- **Work instructions**: Rewrite the lines below as a Markdown table with the columns Number and Line, starting at the line that contains "You are a GUI" and stopping after the line that contains "click(x=64, y=302)". Leave out any blank lines.

- **Material to process**:
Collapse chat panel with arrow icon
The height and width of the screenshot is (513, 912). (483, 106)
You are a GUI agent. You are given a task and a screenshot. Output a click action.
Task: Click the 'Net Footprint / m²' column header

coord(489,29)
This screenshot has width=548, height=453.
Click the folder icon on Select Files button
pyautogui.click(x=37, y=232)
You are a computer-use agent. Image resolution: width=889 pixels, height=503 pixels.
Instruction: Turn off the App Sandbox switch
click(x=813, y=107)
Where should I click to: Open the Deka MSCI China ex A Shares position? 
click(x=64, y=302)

---

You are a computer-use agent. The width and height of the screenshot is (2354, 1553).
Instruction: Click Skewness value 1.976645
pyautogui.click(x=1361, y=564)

- **Exercise answer**:
| Number | Line |
|---|---|
| 1 | You are a GUI agent. You are given a task and a screenshot. Output a click action. |
| 2 | Task: Click the 'Net Footprint / m²' column header |
| 3 | coord(489,29) |
| 4 | This screenshot has width=548, height=453. |
| 5 | Click the folder icon on Select Files button |
| 6 | pyautogui.click(x=37, y=232) |
| 7 | You are a computer-use agent. Image resolution: width=889 pixels, height=503 pixels. |
| 8 | Instruction: Turn off the App Sandbox switch |
| 9 | click(x=813, y=107) |
| 10 | Where should I click to: Open the Deka MSCI China ex A Shares position?  |
| 11 | click(x=64, y=302) |